The case you try to make here is that even the much less harmful way of the two to use patents is equally bad as the truly worst way.
It’s easy to say that. The moment you’re in a responsible position in a company, or shareholder of a company, I’m sure you’ll view it differently. Maybe you own stock in, say, Red Hat. What would you prefer? Someone using patents that drive them out of business, or someone using patents in a way that affects relative competitive strength, gradually?
I’m fine with convincing the rational people who look at the fundamental difference between the two ways to use patents. I can’t convince people who refuse to make a distinction that’s clear to anyone who either has business experience or can imagine what the situation of a business is like.

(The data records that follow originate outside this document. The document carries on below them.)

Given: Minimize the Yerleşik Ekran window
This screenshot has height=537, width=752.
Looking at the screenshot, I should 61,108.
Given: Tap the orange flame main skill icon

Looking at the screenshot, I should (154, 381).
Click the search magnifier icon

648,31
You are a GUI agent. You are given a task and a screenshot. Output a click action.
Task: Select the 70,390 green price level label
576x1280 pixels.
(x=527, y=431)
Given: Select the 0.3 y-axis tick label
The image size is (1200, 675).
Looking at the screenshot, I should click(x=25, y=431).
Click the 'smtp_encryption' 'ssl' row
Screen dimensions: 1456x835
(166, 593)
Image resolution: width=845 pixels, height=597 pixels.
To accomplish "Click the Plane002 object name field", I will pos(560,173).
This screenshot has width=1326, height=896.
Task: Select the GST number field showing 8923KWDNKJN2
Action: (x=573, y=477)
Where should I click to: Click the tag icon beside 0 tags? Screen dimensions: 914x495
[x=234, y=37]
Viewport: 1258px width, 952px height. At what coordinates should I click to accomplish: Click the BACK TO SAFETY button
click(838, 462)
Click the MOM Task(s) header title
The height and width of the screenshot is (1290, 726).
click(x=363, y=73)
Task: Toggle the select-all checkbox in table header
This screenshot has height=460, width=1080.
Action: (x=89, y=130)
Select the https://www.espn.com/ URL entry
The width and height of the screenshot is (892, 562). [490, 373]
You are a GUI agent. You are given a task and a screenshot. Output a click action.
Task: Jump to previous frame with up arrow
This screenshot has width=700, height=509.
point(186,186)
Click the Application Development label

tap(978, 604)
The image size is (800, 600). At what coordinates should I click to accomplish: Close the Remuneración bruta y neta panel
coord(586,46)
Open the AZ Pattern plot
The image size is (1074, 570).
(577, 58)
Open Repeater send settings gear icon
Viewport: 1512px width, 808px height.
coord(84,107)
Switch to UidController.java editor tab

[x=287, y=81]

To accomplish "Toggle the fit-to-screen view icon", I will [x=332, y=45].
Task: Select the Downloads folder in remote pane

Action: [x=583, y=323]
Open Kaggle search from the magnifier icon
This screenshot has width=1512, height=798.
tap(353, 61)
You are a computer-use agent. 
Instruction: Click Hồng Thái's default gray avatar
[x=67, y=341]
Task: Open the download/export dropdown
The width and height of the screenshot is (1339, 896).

I also think you’re way too convinced of a “legal theory” that patents that aren’t disclosed in a public announcement of a licensing deal are automatically weak. That’s completely off base. Show me even one license deal between practicing entities (with trolls it’s different because they usually have very few patents anyway) where the announcement comes with a list. And considering that Microsoft did file a lawsuit against TomTom, there’s no rational reason whatsoever to assume they were afraid of whether their patents stood up. As far as the FAT patents are concerned, those have in fact survived different attempts to invalidate them (I remember when Eben Moglen told me about wanting to take them down, and to my knowledge he didn’t succeed, nor did the EFF).
twitter Reply:
July 28th, 2010 at 2:00 pm
There is no way to justify the way Microsoft extorts people with patents and it is not a normal business practice. I know inventors who have licensed normal patents. They did not approach potential clients with secret lists and NDAs threatening endless lawsuits. Other companies have used patent to extort their competition in the past, but even in outrageous cases like the “fat line patent” these were named. Please stop your shameful and now insulting defense of Microsoft’s judicial extortion and software patents in general. The greater public good in served by the abolition of software patents in the few places that recognize them and the continued lack of recognition for them everywhere else.
Dr. Roy Schestowitz Reply:
July 28th, 2010 at 2:06 pm
Watch him continuing the Microsoft whitewash just hours ago.